Fin janvier, le président havrais, Vincent Volpe, avait toutefois évoqué son cas sur France Bleu, avançant un « protocole signé en 2015 où était marqué qu’il acceptait de prolonger automatiquement pour la saison 2019/2020. S’il respecte ça, il jouera. C’est un contrat, il a signé ».

« Pour moi, il lui reste cette saison et la prochaine (…) on va être obligé de se défendre quelque part, parce qu’il nous tourne le dos », considère alors Volpe, qui explique que son joueur a refusé un transfert à Aston Villa pour rester en France.

– « Proposition sans précédent » –

A Toulouse, c’est le cas Jean-Clair Todibo qui a secoué le club, jusqu’à son transfert anticipé au Barça cet hiver. A 19 ans, avec dix matches de L1 au compteur, ce jeune défenseur n’aura jamais signé de contrat professionnel avec son club formateur.

Là encore, le Téfécé aura été au bras de fer, sans succès. Début novembre, le président délégué, Jean-François Soucasse, annonce sa mise à l’écart, assurant que Todibo a reçu « une proposition salariale sans précédent dans l’histoire du club », mais qu’il n’est « toujours pas prêt à décider de son avenir ». La pépite ne joue plus et finira par s’engager au Barça. Toulouse voit son prometteur défenseur s’en aller pratiquement gratuitement.
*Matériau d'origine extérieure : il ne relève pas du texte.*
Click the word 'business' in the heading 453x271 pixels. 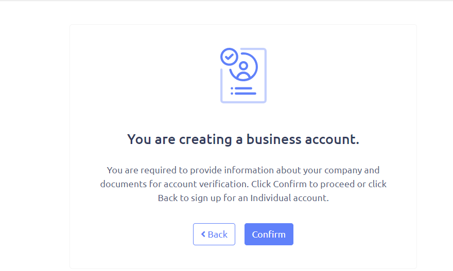click(274, 139)
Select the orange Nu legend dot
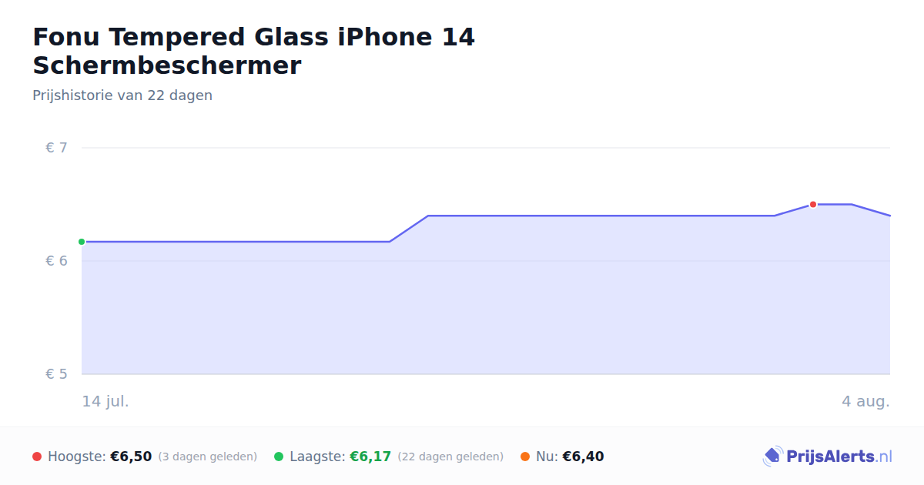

Aujourd’hui, le Téfécé ne souhaite faire « aucune communication sur le sujet ».

A l’autre bout de la chaîne, pour des joueurs moins doués ou en deçà des attentes, la mise à l’écart peut constituer un moyen de pression pour les pousser à partir avant la fin de leur contrat. « Quand tu as des joueurs que tu ne peux pas utiliser, à la fin tu te dis : ‘Je les ai formés, j’ai un contrat avec eux et je leur paye un salaire, et bien il faut qu’on s’en débarrasse' », explique à l’AFP, Philippe Piat, le président de l’UNFP.

Le syndicat a notamment apporté son soutien à l’ancien attaquant de Reims, Anatole Ngamukol, licencié pour faute grave. Le club, qui ne souhaite plus faire de commentaire, affirme à Mediapart que des proches du joueur se sont montrés menaçants envers les dirigeants le 1er octobre. Le joueur, aujourd’hui au Fortuna Koln (3e div. allemande), dément et dit qu’il a été harcelé et poussé vers la sortie, alors que son contrat courait jusqu’en juin 2019.
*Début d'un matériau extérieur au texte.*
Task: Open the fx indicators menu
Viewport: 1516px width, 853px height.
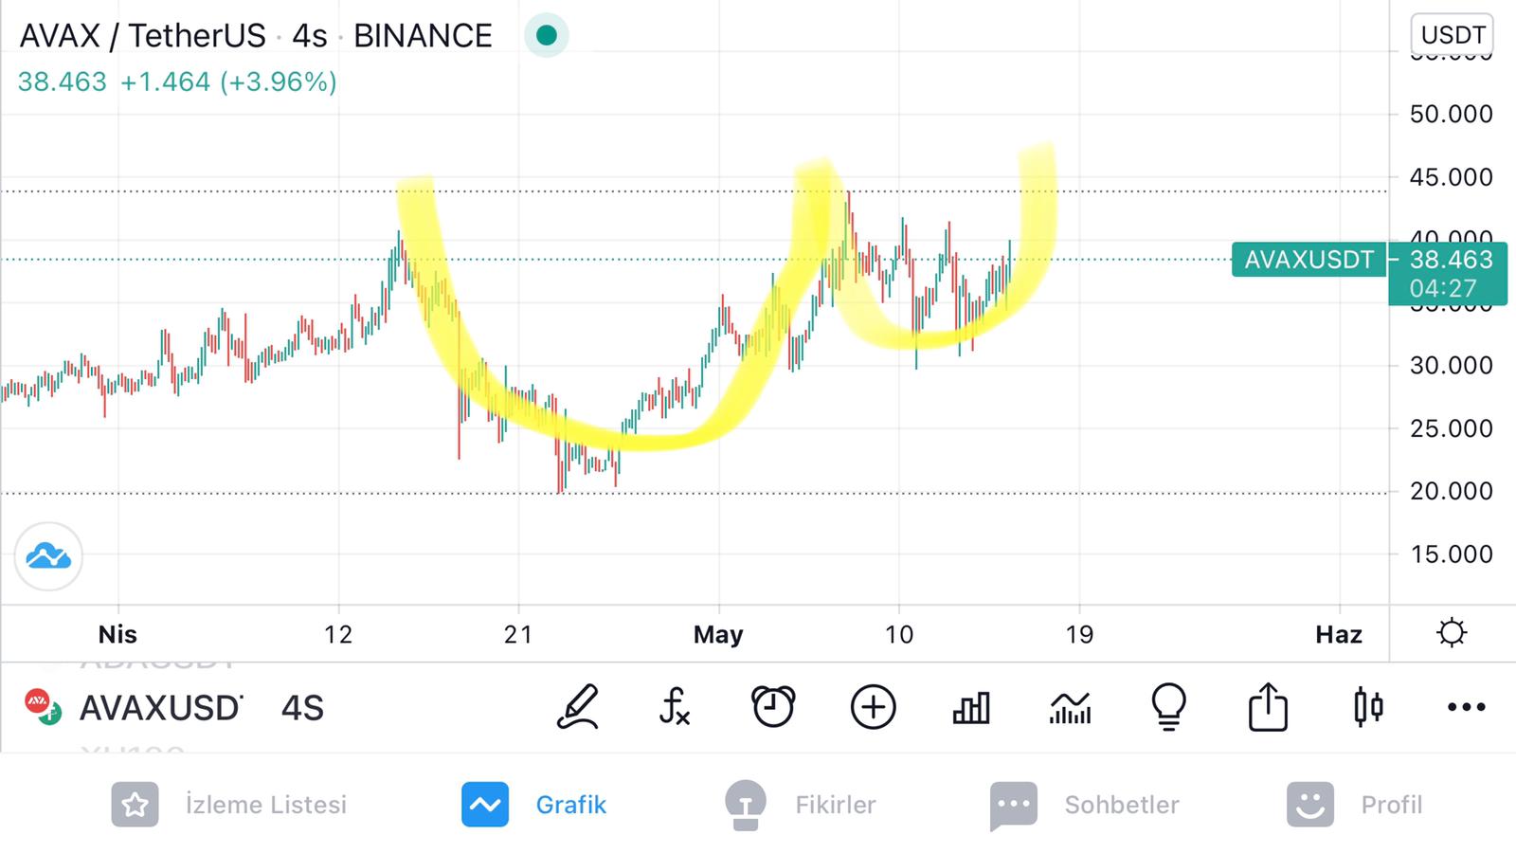Action: pos(675,707)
« Une forme de harcèlement pur et dur » selon le syndicat des joueurs

Envoyer en réserve des joueurs en conflit avec leur direction, à l’image d’Adrien Rabiot au PSG, « c’est une forme de harcèlement pur et dur qui peut mettre les joueurs dans des conditions psychologiques terribles », s’indigne auprès de l’AFP Philippe Piat, co-président du syndicat des joueurs de football professionnels (UNFP).

Rabiot (PSG), Harold Moukoudi (Le Havre), Jean-Clair Todibo (Toulouse)… Assiste-t-on à une montée du phénomène de mise à l’écart des joueurs ?

« Dans les années récentes, on avait quelques cas mais c’était assez minime. Cela s’est toutefois accéléré cette année puisqu’on a dénombré depuis le début de saison 145 joueurs de L1 et L2 qui sont envoyés en réserve de manière anormale, alors que l’Article 507 de la convention collective dit que cela ne peut être utilisé que de manière temporaire pour des problèmes sportifs spécifiques et non pour des sanctions. Aujourd’hui c’est devenu un problème important. »

Est-ce l’inflation sur le marché des transferts (6,1 milliards d’euros en 2018 selon la Fifa, en croissance de 10,3%) qui crée cet « effet pervers » ?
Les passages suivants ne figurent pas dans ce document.